_EXCERPTED TEXT:_
☆ ☆ ☆ ☆ ☆

There was a moment during the 1997 Major League All-Star Game that took many in Maple Ridge back a few years.

Hometown boy Larry Walker, now an established big-league star enjoying his career-defining season, was at the plate facing the lanky fireballer Randy ‘The Big Unit’ Johnson. Johnson screamed a fastball over Walker’s head that caused a collective gasp across the continent. Bench clearing brawl? No.

Walker, a left-hander, smiled, stepped out of the batter’s box, turned his helmet around backwards, and stepped back in to bat right-handed for the next pitch with a hilarious, uber-serious look on his face. Tense situation effectively defused, everyone watching was in stitches. For those who remembered a young Walker as the playful jokester on Lorne Upsdell’s Ridge Meadows minor ball teams, it was just classic Larry.

Perhaps the greatest of the 1990s Maple Ridge triumvirate—Cam Neely and Greg Moore being the others—that caused many to ponder what was in the water north of the Fraser, Walker learned the game with the Ridge Meadows Minor Baseball Association before moving on to teams in Pitt Meadows and Coquitlam.

Although he preferred hockey as a boy, the ballplayers that influenced Walker most were probably his own father, Larry Sr., and his three brothers. They played together on a local softball team. A late bloomer, there were memorable moments when his talent shone through. A tale of Walker hitting a home run out of Harris Road Park in Pitt Meadows and into the local swimming pool still makes the rounds.

He first attracted the attention of pro scouts at a Canadian national team training camp in Saskatchewan. Attending the Montreal Expos minor league camp in 1984, he signed as an undrafted free agent. A blown-out knee playing winter ball in Mexico forced him to miss the entire 1988 season nearly ending things before they began, but he rebounded to play his first game with the Expos in 1989, becoming a starter the following season.

☆ ☆ ☆ ☆ ☆

According to the article on Larry Walker, what injury forced him to miss the entire 1988 season? The entries after the article on Larry Walker play no part in this.

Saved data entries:
☆ ☆ ☆ ☆ ☆

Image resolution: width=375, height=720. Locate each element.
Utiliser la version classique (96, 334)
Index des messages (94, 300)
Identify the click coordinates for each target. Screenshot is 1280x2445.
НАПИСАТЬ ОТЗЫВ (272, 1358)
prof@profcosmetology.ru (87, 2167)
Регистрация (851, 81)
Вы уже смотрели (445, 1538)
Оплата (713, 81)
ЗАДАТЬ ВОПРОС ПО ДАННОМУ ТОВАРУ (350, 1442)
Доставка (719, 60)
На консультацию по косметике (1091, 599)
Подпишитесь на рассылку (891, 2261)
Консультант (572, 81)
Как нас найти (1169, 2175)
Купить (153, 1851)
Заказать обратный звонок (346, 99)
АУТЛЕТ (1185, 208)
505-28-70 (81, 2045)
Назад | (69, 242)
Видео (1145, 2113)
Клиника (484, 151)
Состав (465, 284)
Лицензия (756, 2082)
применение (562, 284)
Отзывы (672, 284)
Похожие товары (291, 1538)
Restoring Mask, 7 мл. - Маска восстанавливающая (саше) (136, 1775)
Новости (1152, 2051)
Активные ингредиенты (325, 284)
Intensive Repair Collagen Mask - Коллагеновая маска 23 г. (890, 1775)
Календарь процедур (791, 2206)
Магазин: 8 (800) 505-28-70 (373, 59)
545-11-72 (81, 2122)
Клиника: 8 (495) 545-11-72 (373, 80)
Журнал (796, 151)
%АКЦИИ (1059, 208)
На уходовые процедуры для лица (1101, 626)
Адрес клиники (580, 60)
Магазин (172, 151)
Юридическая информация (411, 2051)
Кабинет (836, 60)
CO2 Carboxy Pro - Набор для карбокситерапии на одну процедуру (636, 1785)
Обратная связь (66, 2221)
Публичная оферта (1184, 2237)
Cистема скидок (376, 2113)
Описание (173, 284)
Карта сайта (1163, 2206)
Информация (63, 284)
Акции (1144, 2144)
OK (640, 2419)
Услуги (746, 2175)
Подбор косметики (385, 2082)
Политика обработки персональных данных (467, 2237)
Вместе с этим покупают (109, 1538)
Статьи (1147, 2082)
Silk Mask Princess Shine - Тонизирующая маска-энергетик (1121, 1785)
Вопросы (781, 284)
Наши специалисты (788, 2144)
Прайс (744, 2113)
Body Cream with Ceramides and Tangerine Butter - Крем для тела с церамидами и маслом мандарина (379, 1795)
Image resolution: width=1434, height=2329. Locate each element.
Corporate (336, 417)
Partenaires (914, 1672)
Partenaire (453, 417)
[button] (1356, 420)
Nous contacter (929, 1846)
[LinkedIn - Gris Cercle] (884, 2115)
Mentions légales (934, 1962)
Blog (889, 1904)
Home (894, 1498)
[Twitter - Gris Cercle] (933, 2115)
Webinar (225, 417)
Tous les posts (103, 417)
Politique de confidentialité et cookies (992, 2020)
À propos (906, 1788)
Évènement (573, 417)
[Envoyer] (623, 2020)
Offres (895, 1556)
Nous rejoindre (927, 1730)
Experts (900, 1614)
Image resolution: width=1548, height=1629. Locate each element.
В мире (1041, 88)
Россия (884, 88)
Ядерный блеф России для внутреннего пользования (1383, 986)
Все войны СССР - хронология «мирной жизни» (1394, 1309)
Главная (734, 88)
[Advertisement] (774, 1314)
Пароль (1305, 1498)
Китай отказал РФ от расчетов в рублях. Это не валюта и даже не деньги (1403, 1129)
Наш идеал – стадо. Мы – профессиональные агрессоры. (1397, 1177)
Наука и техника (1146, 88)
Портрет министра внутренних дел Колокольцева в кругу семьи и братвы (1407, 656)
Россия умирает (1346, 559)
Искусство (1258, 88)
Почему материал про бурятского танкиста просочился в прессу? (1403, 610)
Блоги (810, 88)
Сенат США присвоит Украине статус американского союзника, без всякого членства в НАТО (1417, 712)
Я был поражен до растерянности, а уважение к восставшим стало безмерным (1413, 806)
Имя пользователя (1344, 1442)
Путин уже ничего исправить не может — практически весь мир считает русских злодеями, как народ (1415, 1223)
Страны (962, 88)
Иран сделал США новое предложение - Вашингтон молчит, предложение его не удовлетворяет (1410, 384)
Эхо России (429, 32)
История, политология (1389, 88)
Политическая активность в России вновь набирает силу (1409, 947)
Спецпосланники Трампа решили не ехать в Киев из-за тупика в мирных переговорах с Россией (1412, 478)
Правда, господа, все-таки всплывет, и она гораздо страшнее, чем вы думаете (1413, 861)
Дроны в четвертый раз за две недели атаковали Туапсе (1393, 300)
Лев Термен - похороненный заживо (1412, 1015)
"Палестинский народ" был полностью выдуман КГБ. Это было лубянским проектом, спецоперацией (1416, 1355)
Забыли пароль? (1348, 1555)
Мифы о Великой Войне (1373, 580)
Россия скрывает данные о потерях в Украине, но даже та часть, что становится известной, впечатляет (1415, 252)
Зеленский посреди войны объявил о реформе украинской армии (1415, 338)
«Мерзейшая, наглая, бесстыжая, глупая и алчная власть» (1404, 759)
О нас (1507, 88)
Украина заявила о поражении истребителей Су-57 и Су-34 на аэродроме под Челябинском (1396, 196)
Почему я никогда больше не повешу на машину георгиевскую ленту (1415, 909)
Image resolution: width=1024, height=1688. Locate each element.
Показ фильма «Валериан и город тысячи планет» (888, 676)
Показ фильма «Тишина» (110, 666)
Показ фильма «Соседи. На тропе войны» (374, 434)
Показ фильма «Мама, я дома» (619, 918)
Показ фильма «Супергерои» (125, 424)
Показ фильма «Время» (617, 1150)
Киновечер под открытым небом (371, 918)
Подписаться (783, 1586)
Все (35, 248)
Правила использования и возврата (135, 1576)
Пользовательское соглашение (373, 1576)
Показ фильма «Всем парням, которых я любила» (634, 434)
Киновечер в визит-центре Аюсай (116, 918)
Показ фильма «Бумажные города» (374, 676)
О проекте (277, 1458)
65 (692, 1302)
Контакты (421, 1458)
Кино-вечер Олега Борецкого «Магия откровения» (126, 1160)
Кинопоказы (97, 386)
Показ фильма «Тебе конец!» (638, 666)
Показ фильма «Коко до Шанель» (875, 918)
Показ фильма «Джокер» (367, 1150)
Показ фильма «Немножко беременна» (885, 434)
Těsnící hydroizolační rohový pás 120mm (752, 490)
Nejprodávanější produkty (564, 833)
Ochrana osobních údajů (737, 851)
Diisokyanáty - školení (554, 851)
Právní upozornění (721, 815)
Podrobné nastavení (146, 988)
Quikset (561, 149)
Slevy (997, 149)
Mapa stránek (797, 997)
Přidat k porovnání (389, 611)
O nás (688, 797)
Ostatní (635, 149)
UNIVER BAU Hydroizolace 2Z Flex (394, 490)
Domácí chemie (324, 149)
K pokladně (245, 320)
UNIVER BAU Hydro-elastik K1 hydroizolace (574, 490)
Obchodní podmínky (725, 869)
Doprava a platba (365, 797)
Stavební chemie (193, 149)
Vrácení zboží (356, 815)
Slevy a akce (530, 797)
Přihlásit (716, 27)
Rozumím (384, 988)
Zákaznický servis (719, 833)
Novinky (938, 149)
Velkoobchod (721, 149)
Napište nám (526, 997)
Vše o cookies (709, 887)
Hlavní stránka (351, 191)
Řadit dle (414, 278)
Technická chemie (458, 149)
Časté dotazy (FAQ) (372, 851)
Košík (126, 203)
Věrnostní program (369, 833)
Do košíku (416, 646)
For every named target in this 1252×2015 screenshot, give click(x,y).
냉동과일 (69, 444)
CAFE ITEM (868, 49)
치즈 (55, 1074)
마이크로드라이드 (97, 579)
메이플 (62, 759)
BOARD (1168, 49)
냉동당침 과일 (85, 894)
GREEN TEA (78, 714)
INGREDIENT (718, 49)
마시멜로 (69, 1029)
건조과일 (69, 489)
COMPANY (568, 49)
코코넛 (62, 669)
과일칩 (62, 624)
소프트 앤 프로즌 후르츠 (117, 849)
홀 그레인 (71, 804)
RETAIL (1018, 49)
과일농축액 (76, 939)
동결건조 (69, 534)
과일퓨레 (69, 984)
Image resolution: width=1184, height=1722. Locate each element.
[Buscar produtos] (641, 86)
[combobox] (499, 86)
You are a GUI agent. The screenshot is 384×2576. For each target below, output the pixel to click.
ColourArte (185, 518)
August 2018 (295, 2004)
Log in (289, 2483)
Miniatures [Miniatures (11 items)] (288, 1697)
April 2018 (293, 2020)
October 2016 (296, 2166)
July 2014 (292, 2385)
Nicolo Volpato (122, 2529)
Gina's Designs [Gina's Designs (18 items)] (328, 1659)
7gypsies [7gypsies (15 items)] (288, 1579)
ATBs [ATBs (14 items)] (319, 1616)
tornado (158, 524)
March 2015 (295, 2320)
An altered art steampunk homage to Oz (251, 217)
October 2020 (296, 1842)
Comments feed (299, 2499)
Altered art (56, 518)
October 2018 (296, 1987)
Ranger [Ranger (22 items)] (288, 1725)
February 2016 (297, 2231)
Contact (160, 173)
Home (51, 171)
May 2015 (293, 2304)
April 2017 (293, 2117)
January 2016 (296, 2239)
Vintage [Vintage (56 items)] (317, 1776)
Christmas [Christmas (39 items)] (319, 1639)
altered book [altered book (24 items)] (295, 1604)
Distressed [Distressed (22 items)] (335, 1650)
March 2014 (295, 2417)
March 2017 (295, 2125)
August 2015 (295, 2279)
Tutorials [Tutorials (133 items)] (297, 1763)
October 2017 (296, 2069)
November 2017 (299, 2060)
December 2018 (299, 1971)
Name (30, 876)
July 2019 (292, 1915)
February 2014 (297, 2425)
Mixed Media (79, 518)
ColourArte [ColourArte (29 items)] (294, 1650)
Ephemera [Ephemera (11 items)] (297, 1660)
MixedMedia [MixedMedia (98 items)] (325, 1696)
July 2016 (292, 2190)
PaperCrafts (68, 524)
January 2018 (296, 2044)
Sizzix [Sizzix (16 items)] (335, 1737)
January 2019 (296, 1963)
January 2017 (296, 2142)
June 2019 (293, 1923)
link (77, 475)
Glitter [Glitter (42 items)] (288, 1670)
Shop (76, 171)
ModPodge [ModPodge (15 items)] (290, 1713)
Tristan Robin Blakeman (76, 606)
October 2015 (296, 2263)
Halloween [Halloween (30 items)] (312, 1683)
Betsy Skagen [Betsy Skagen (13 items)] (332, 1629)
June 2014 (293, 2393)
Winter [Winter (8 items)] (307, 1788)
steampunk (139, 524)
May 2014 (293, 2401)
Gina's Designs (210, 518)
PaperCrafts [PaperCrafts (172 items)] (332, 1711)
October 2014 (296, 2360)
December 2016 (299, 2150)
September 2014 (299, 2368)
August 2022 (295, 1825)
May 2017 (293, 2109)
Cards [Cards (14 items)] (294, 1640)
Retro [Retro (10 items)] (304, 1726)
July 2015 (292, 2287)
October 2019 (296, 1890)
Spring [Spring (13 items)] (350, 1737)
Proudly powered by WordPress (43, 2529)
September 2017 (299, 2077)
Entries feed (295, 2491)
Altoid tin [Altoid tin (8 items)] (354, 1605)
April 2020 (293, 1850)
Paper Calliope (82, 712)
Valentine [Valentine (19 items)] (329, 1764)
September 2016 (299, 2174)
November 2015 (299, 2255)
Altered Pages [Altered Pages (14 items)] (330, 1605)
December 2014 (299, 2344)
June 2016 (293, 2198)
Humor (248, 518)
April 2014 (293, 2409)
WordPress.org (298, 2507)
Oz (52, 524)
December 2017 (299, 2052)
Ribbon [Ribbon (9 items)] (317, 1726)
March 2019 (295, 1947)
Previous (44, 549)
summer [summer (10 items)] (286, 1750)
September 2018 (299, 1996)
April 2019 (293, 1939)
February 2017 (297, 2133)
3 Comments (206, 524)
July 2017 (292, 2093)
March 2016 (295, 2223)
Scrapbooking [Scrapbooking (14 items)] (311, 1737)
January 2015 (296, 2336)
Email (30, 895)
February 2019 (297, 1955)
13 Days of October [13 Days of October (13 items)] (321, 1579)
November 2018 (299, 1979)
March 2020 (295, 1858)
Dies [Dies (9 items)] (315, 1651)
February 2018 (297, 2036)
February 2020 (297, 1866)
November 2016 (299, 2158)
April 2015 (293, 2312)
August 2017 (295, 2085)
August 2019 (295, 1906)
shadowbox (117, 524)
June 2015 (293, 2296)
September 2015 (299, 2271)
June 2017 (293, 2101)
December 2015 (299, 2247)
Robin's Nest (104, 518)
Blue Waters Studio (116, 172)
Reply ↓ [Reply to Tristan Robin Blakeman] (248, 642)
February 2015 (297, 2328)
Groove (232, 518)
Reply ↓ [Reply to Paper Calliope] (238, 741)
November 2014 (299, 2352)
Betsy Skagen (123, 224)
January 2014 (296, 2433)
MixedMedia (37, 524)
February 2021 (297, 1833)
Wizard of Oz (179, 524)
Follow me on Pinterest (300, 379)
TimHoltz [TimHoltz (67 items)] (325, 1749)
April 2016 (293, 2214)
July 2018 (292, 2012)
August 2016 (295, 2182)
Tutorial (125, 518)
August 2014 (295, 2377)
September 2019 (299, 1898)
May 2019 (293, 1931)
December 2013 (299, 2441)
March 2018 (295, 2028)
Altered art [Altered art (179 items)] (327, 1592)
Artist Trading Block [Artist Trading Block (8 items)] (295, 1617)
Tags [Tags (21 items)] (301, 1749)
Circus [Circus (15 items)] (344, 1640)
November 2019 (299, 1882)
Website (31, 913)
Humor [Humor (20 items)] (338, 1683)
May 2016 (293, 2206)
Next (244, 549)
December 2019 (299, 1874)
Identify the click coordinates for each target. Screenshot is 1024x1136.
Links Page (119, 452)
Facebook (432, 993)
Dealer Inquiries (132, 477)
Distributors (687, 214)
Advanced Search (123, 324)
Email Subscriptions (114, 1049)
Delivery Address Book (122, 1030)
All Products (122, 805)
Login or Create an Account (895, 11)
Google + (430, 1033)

☆ ☆ ☆ ☆ ☆

_EXERCISE RESULT:_ A blown-out knee, suffered while playing winter ball in Mexico.